## EXERCISE DETAILS
Word for word, retype the lines from the one containing "The height and width of the screenshot is (344, 594)." to the last line of the data below, both ends included.

## DATA FOR REVIEW
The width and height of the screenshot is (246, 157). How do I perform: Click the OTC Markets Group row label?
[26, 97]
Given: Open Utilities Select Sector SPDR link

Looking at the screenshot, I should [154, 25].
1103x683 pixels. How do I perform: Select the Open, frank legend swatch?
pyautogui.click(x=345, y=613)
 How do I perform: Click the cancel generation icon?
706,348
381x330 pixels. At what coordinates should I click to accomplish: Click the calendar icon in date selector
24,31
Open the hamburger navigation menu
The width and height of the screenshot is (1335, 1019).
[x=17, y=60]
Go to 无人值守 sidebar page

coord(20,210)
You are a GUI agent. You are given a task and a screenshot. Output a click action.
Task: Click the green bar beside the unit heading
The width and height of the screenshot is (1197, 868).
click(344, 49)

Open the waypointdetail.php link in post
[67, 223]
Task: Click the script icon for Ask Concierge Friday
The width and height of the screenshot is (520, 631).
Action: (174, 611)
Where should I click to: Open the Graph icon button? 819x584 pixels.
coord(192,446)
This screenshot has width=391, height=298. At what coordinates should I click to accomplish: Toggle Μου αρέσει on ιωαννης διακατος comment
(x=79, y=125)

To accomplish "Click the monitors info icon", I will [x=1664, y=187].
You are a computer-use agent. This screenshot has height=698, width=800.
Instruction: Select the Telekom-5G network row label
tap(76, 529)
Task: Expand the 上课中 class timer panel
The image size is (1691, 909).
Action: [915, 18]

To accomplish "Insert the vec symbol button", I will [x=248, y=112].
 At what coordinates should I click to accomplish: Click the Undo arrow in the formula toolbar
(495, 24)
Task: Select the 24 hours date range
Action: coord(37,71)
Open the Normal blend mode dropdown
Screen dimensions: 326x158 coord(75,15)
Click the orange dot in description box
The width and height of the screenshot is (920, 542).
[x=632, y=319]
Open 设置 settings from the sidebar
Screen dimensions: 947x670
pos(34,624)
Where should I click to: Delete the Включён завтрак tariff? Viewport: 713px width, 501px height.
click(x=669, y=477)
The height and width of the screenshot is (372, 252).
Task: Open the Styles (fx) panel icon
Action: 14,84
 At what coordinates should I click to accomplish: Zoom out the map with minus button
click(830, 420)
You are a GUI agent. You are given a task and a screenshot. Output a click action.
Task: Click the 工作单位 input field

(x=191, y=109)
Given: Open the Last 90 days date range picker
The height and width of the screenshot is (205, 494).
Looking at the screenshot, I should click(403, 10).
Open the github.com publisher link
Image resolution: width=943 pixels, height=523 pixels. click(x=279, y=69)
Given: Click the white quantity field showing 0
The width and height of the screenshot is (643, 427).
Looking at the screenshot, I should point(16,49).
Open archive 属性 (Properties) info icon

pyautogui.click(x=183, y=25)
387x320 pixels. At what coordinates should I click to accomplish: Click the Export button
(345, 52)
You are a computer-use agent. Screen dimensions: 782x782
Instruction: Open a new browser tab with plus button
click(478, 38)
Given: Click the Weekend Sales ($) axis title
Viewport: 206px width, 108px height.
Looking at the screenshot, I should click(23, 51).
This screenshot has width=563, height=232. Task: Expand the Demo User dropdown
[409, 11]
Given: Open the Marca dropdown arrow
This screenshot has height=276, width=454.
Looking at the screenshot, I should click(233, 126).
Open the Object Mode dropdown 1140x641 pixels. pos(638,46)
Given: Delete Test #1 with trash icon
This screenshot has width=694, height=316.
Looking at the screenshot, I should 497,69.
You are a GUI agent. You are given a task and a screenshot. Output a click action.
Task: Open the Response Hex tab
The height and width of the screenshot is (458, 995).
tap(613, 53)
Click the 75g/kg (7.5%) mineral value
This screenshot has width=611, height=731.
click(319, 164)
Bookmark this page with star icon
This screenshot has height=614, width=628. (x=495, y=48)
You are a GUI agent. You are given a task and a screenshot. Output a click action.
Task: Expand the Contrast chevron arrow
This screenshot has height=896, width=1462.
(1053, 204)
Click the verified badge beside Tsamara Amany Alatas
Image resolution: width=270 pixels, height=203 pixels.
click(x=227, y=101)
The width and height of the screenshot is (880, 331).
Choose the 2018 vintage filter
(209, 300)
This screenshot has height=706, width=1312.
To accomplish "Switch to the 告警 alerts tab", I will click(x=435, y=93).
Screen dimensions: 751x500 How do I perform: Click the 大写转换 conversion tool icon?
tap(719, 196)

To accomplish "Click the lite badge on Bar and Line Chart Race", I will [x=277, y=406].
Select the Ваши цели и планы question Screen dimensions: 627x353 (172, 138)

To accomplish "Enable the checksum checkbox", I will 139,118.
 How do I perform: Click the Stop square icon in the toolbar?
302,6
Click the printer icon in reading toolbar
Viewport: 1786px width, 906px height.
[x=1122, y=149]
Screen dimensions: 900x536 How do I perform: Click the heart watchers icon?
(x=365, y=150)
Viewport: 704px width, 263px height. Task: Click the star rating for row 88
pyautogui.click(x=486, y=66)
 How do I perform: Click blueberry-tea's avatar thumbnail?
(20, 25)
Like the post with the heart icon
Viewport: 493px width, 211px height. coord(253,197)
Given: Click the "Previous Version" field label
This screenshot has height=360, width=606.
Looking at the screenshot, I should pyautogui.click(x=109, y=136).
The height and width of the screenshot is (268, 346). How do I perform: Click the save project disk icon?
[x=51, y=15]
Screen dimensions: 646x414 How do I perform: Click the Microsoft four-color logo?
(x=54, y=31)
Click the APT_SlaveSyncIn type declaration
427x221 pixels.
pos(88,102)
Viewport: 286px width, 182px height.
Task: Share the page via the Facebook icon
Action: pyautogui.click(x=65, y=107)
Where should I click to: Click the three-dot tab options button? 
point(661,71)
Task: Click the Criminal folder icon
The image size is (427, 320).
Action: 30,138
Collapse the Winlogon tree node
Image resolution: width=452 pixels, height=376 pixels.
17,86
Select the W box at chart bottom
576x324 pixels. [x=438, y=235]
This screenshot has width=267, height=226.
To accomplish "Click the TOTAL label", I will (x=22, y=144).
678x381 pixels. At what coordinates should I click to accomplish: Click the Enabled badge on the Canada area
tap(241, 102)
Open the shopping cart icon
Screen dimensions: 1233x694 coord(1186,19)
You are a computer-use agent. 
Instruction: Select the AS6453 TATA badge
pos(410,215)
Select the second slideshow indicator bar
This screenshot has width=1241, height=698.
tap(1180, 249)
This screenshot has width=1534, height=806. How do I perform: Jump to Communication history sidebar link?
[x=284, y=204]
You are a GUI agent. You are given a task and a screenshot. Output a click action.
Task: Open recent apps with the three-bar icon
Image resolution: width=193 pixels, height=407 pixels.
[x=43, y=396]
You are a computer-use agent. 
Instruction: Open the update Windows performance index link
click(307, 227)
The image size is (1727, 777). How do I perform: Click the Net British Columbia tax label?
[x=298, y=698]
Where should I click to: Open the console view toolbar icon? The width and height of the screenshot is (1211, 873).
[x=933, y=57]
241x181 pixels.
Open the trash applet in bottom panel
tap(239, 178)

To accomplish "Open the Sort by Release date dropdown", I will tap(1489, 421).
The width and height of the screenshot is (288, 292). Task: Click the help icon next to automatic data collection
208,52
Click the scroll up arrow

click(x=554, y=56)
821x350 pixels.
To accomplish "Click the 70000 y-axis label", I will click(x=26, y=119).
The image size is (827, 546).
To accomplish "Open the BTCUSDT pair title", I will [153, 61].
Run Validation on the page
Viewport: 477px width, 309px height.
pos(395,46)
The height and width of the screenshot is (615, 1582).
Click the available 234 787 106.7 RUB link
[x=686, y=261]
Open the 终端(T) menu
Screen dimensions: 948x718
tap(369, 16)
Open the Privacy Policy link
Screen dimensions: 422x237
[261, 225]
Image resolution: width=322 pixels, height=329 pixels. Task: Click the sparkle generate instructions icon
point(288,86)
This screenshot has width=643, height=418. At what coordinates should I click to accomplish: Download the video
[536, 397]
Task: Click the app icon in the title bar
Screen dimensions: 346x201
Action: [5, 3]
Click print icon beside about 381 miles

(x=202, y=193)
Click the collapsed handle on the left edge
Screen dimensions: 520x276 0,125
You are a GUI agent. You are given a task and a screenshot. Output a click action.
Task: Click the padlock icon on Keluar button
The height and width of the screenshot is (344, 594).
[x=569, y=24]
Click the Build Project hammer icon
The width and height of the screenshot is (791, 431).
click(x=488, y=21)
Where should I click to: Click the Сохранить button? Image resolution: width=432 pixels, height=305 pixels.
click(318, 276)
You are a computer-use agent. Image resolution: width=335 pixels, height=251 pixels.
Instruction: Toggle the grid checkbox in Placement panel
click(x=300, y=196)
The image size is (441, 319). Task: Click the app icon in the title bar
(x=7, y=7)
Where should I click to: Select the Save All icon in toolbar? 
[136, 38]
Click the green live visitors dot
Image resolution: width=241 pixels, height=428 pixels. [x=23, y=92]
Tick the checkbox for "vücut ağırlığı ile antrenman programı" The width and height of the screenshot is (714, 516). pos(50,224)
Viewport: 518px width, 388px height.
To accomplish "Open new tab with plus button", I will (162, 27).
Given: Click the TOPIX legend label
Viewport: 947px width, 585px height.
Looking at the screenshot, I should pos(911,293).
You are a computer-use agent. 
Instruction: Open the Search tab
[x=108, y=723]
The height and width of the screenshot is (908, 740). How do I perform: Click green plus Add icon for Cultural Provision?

## FINISHED EXERCISE
The height and width of the screenshot is (344, 594).
[x=569, y=24]
Click the Build Project hammer icon
The width and height of the screenshot is (791, 431).
click(x=488, y=21)
Where should I click to: Click the Сохранить button? Image resolution: width=432 pixels, height=305 pixels.
click(318, 276)
You are a computer-use agent. Image resolution: width=335 pixels, height=251 pixels.
Instruction: Toggle the grid checkbox in Placement panel
click(x=300, y=196)
The image size is (441, 319). Task: Click the app icon in the title bar
(x=7, y=7)
Where should I click to: Select the Save All icon in toolbar? 
[136, 38]
Click the green live visitors dot
Image resolution: width=241 pixels, height=428 pixels. [x=23, y=92]
Tick the checkbox for "vücut ağırlığı ile antrenman programı" The width and height of the screenshot is (714, 516). pos(50,224)
Viewport: 518px width, 388px height.
To accomplish "Open new tab with plus button", I will (162, 27).
Given: Click the TOPIX legend label
Viewport: 947px width, 585px height.
Looking at the screenshot, I should pos(911,293).
You are a computer-use agent. 
Instruction: Open the Search tab
[x=108, y=723]
The height and width of the screenshot is (908, 740). How do I perform: Click green plus Add icon for Cultural Provision?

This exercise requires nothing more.